Relationships can be the mirror that reflect what we need to complete ourselves, and most often in ways that alone we could not accomplish.  We are always moving toward healing those parts of us that are wounded.  Sometimes the road is rocky, and the pain that our relationships surface can be soul-wrenching.  When this occurs with a life partner a great deal of trust and depth is often required for the relationship to survive through to its natural conclusion (as opposed to leaving it before we should, if at all).  God will provide us with everything we need for our healing.  If we have attracted someone who pushes our buttons, then this 'wrong' person will likely be our greatest teacher.  And when it comes to family, those we did not consciously choose in this lifetime, we may find ourselves with parents, siblings, and extended family who can upset us in ways that no one else can.  Family adds an additional dimension in that it is generally harder to disconnect with such people and relationships.  In this fact alone family becomes a special teacher.

Relationships will bring us the deepest lessons that we need to learn, those that we could not learn alone.  And yet as is the case with another person we meet, we are not supposed to change others.  Our opinions on those we are in relationships with serve only as a distraction.  What if they are not supposed to change?  And if we could change them, would we not be dishonouring their journey, their quest for enlightment and growth?  Or to put it more simply, if we would not want our family to dictate who we must be, should we try to dictate to them how they must be in order to fit into our sense of what is right in the world?

The wonderful news is that if you find your buttons being pushed, that means there is a belief influencing that feeling and emotion you are now experiencing.  Belief is a product of experience and can be changed.  And when we gain the insight (either as presented to us by others we are in relationship with or our own) then we can often look to others in relationship to support us.  I cannot count the times my life partner has both called me out on an issue and then been there 110% supporting me.  She knows I love her, and she loves me; our natural condition, our inner desire, is to support and help the other with everything we have. 

Growth is never accomplished by telling another what they must do and how they must change, or making them better.  It is always about you.  And those you are in relationship are always reflecting what you need to see.  And yet all too often we can rid ourselves of the relationship before we have rid ourselves of the problem and the underlying cause within. 

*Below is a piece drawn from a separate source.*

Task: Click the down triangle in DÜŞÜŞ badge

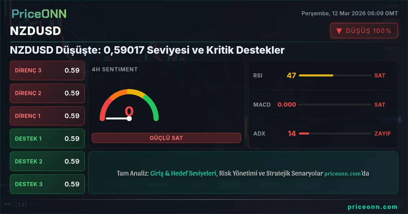Action: point(339,31)
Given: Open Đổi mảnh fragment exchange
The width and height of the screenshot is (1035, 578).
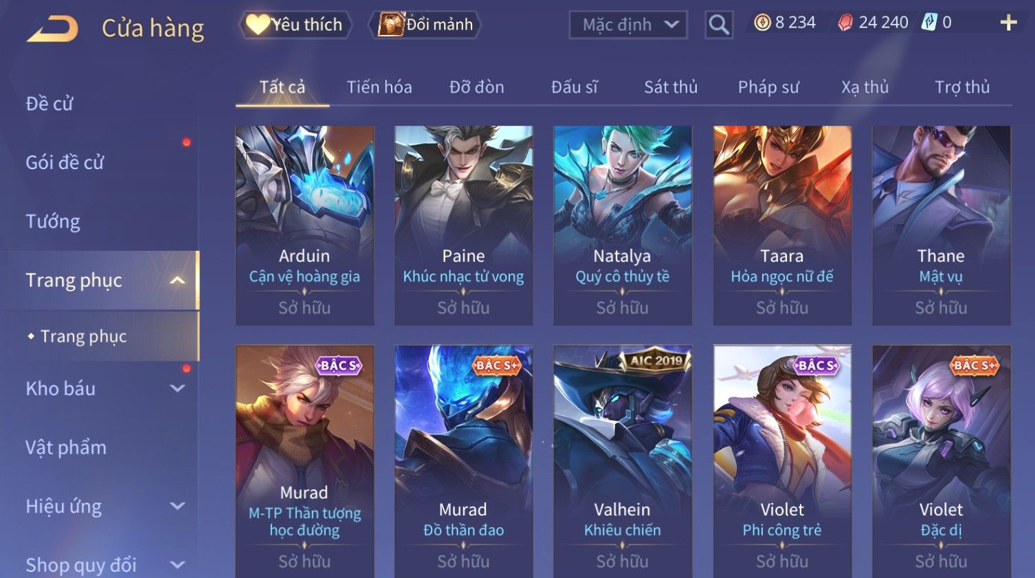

The use of questions can be profound when understanding relationships and our role in them:
  • Is how I give and receive love reminiscent of how love was modelled for me as a child?  Is punishment and reward the manner in which I show and accept love?
  • If abuse exists in my relationships did I experience abuse as a child?  Have I work left to do on my inner child and the unhealed pain that remains?
  • Did we witness our parents caring for each other joyfully and lovingly? 
Whether we are staying in a relationship out of hope for it changing, or because we believe it will work out on its own, we will eventually have to come to a realization; if the relationships you are experiencing are not in alignment with your vision for love and your worth then it is time to change them.  We must also let go of the specific expectations of what the future will look like, how our partner or family will be, and what they will do to change.  A dear friend of mind recently told me that they had realized that their definition of being "in love" was about complete dependance on the other.  Even our expectations of love itself can hold us back from the growth, healing and awareness that we need.

Relationships unfold exactly as they are meant to.  The more we can remember this and place our expectations of others in the relationship aside the more fulfilling our relationships will become.